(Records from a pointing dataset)
──────────

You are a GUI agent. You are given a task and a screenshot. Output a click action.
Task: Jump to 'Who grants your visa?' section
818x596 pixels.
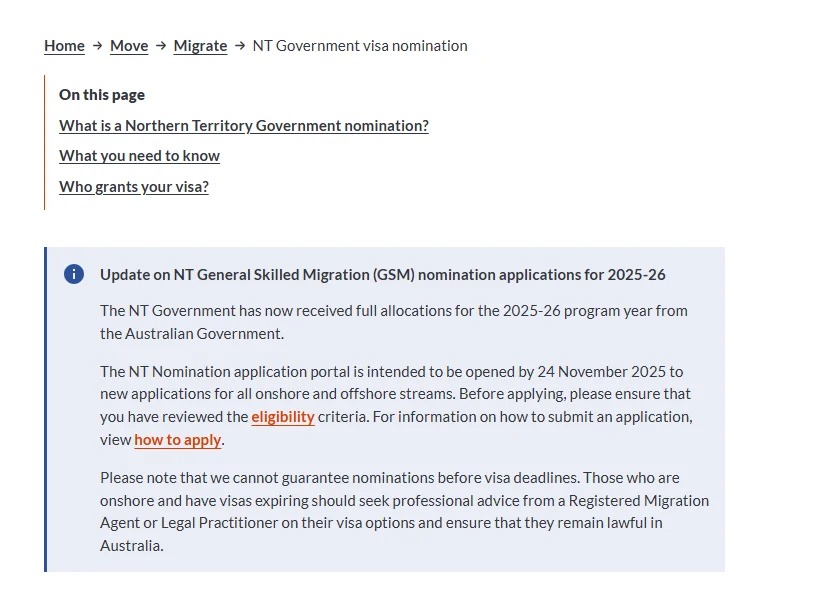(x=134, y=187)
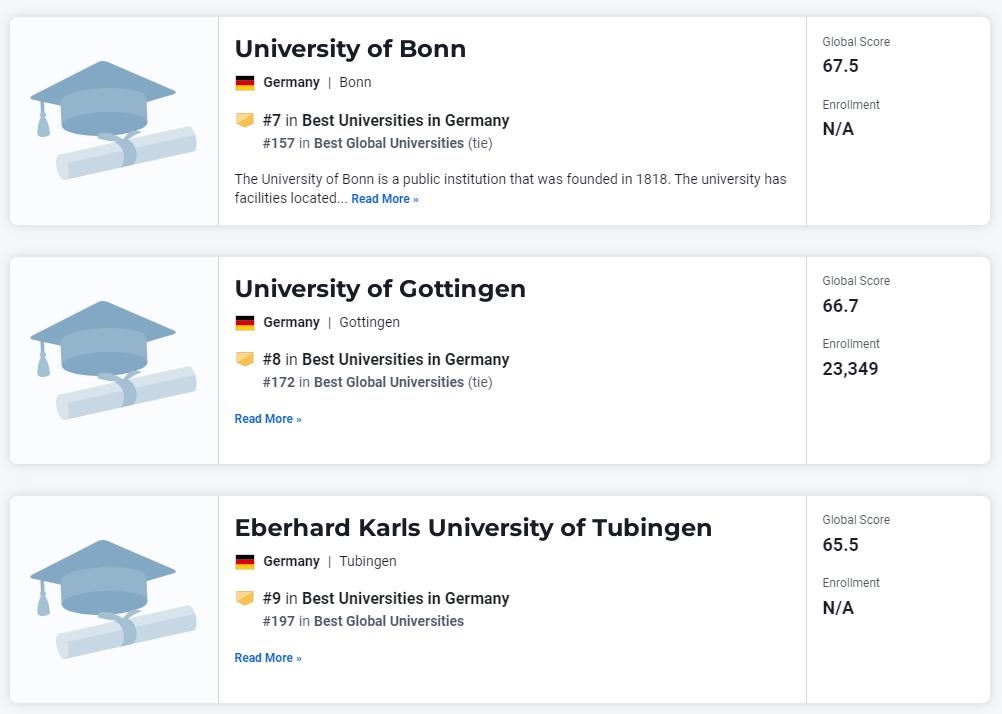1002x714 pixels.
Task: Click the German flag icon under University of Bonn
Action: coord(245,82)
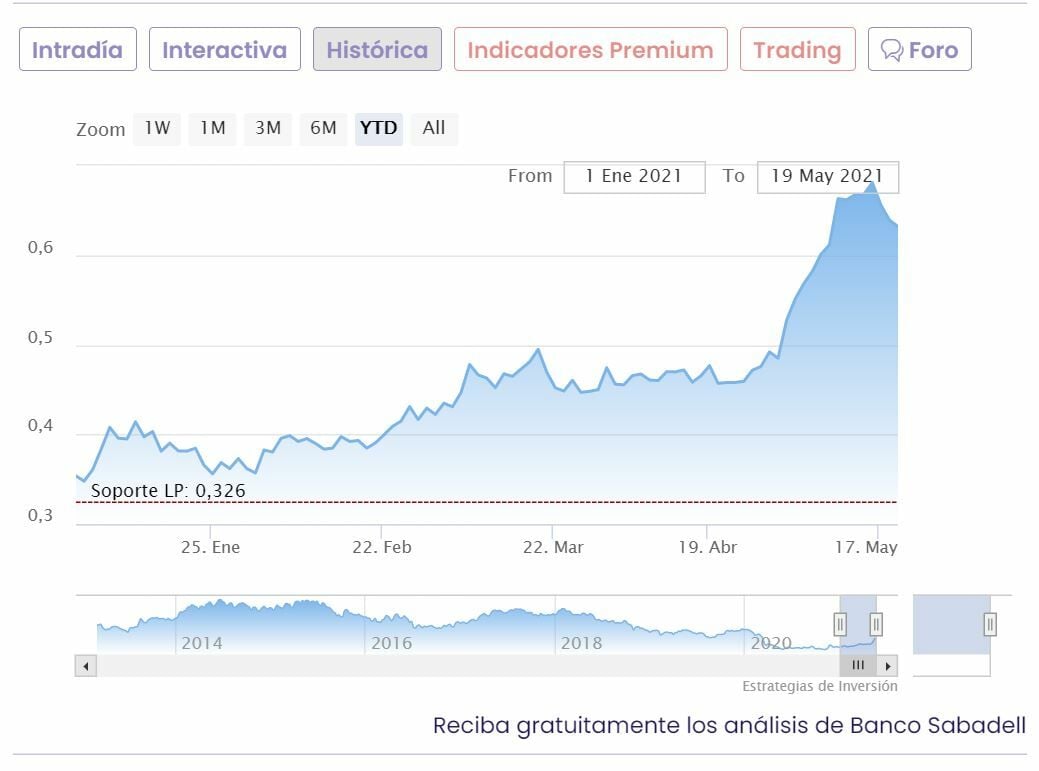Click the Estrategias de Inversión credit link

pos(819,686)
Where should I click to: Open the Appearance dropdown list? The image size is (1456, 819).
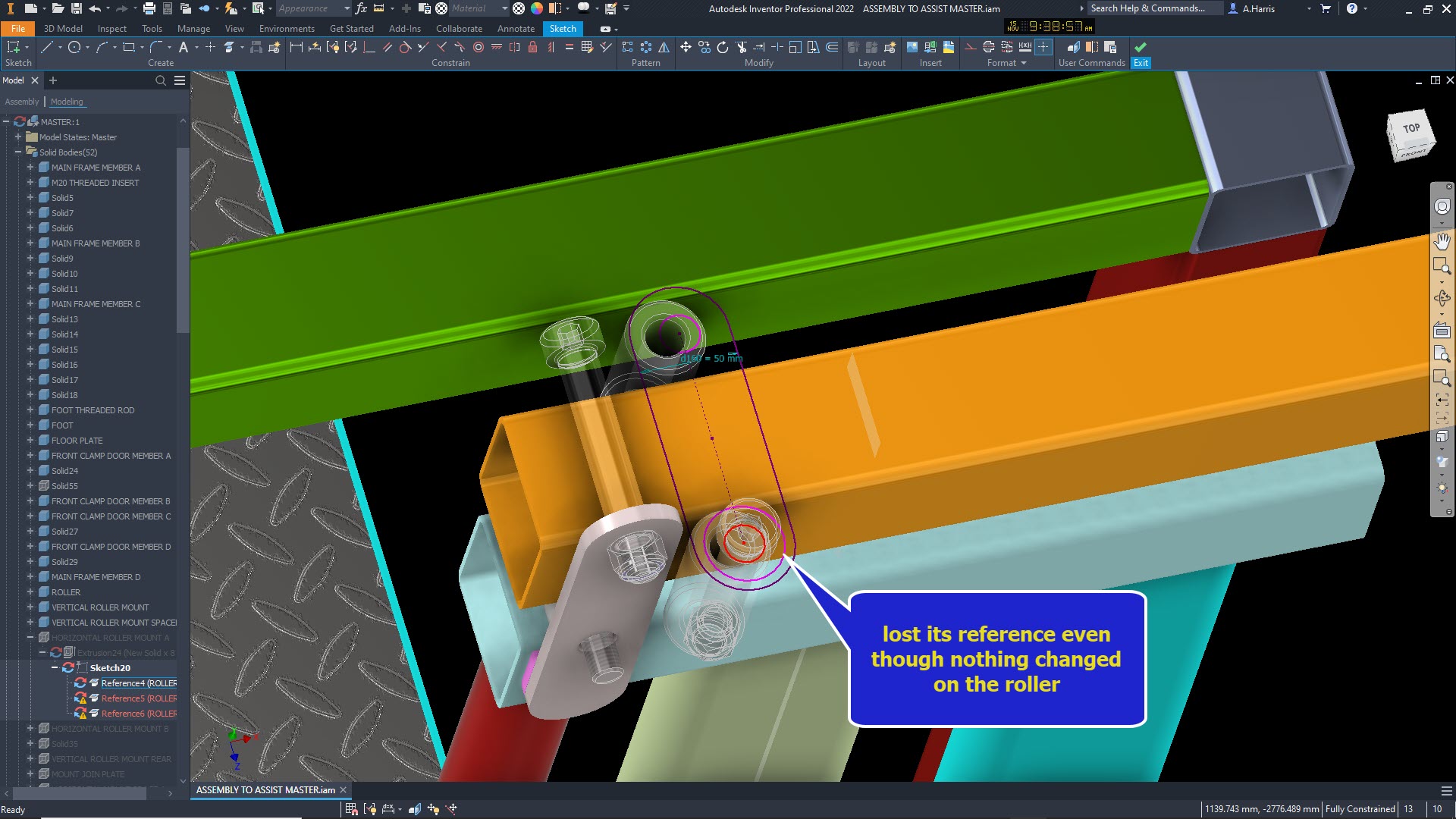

──────────

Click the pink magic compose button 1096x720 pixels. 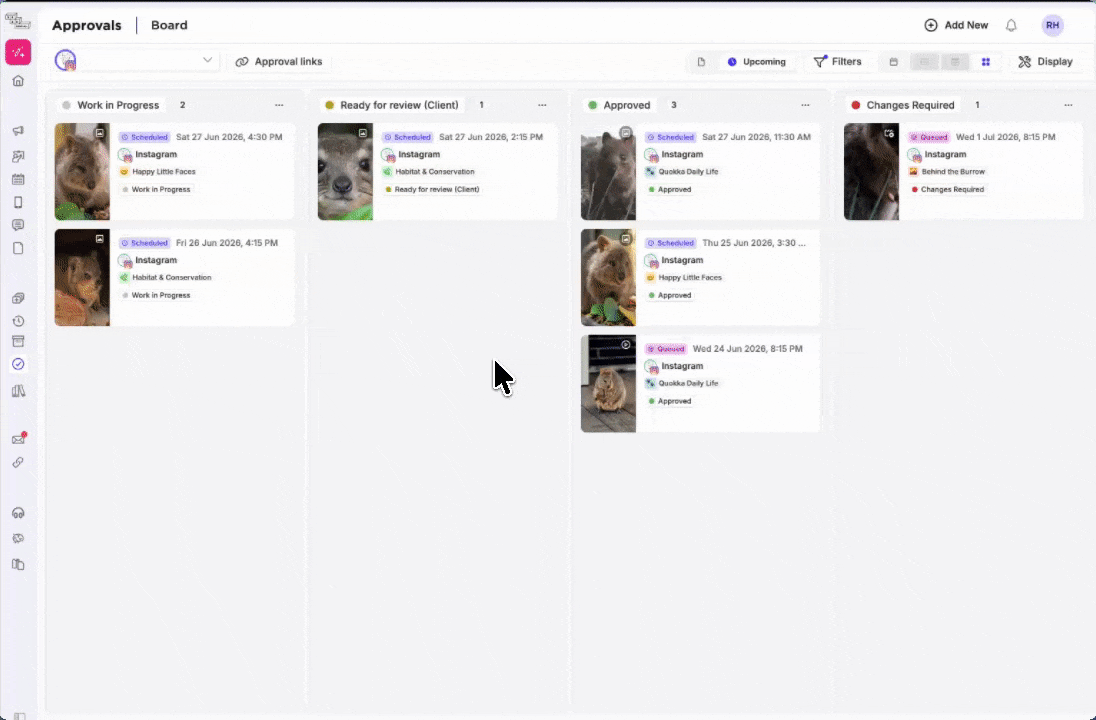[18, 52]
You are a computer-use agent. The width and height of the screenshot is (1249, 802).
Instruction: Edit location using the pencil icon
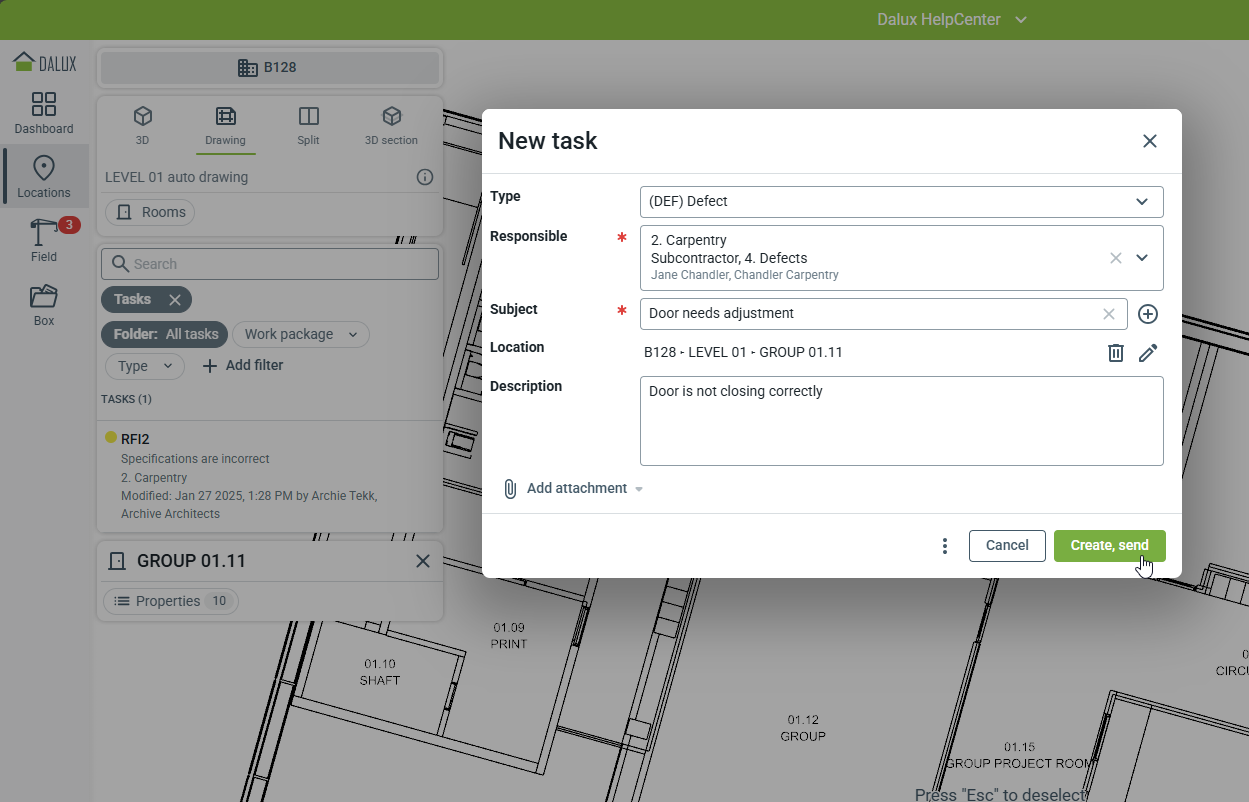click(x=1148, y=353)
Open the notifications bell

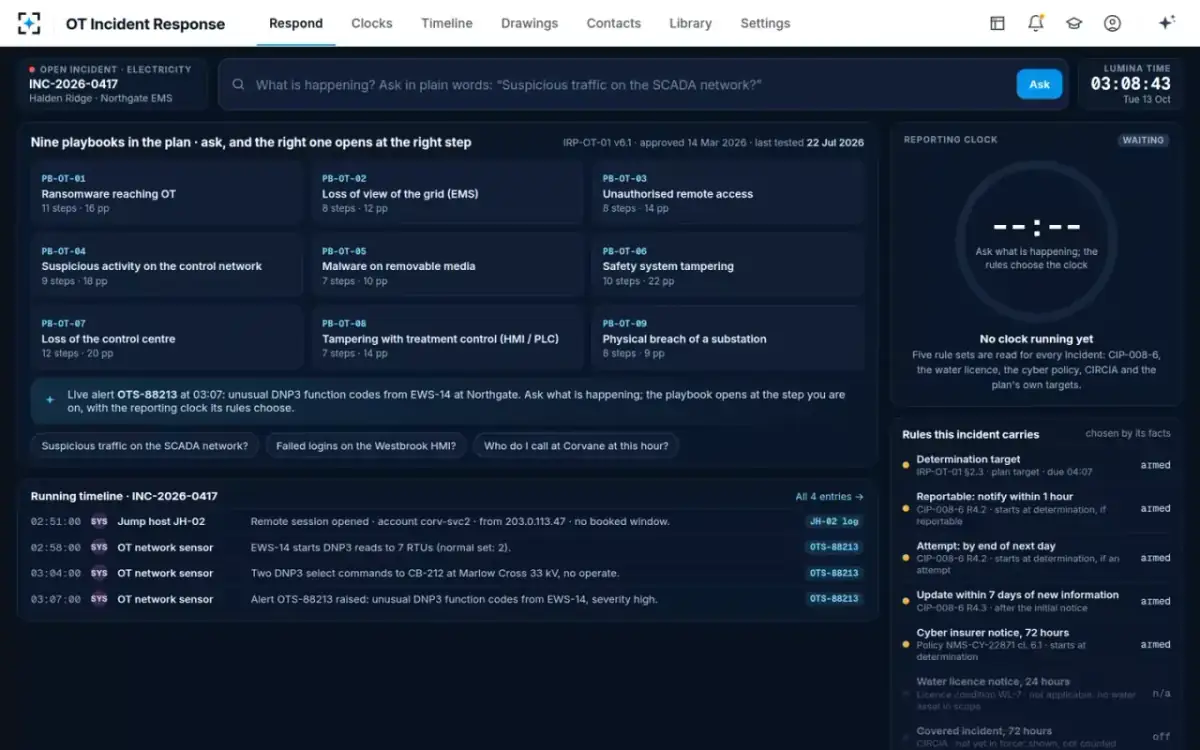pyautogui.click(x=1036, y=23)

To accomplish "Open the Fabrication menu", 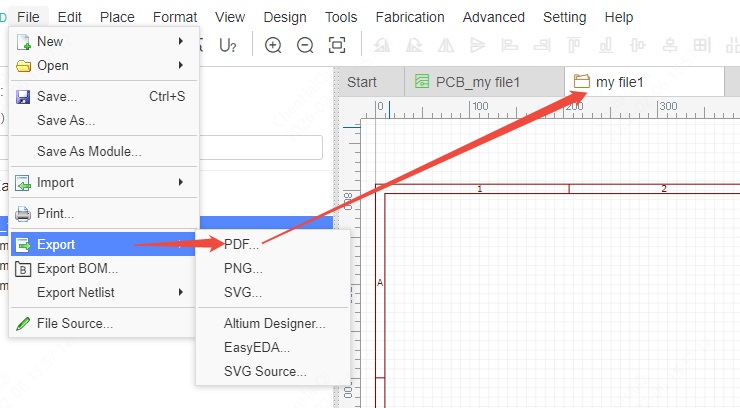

──────────

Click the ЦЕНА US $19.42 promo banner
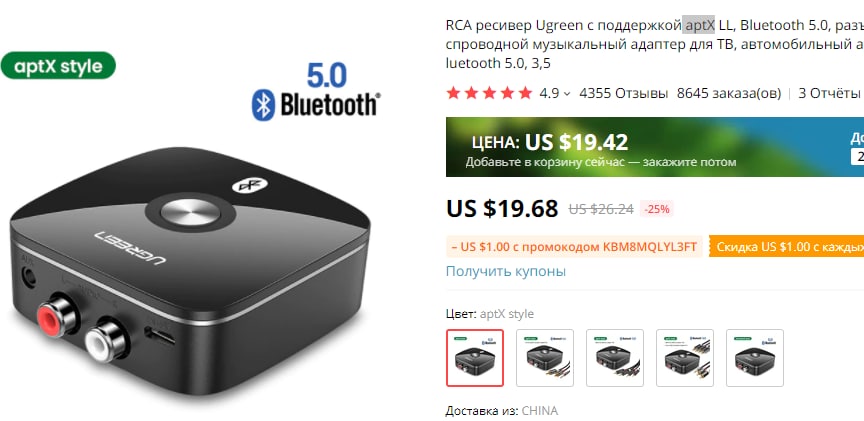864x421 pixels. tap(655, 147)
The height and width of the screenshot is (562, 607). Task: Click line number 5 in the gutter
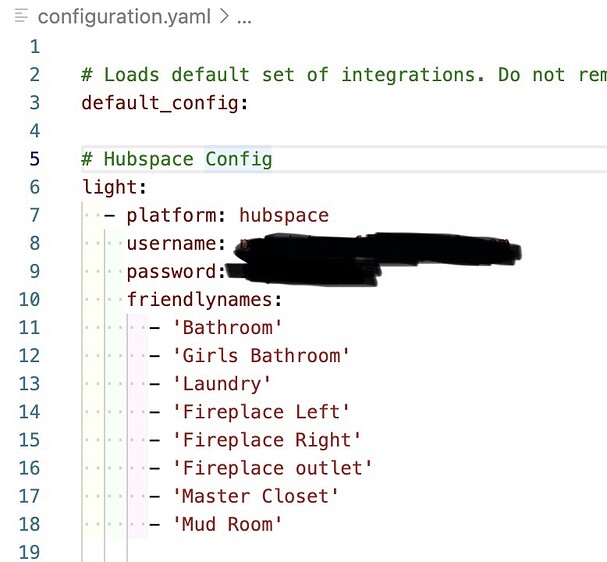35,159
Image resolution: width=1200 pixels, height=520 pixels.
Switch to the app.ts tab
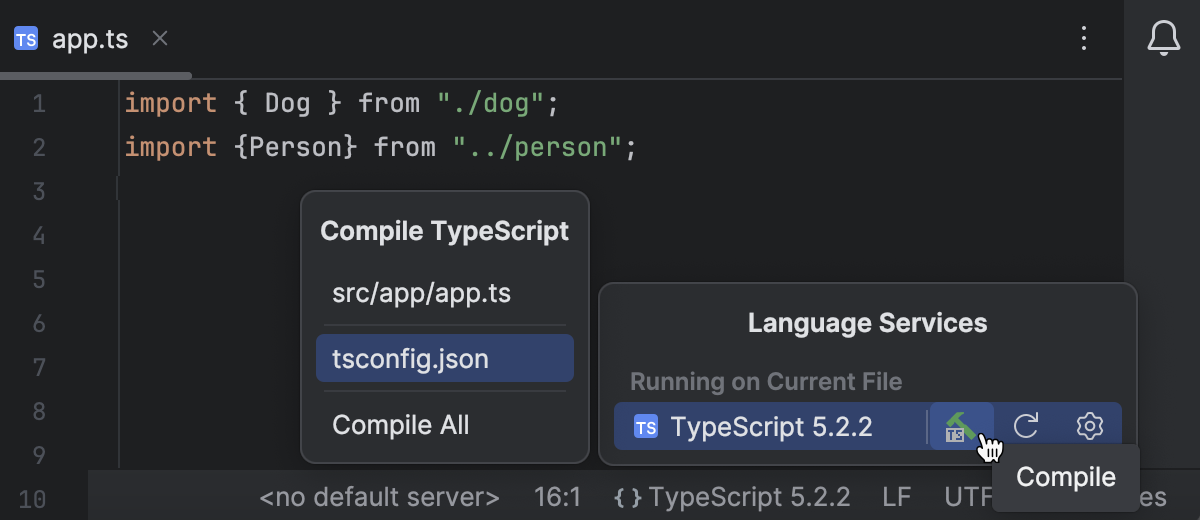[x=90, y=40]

──────────

▸ Stated exercise: Turn the lines of the entries, starting with the line that contains "You are a GUI" and going on through the line that contains "Where should I", into a JSON list of strings with one string per line. Leave out blank lines and the pictures.

▸ Completed task:
[
  "You are a GUI agent. You are given a task and a screenshot. Output a click action.",
  "Task: Jump to 'Who grants your visa?' section",
  "818x596 pixels.",
  "(x=134, y=187)",
  "1002x714 pixels.",
  "Task: Click the German flag icon under University of Bonn",
  "Action: coord(245,82)",
  "Click the Estrategias de Inversión credit link",
  "pos(819,686)",
  "Where should I click to: Open the Appearance dropdown list? The image size is (1456, 819)."
]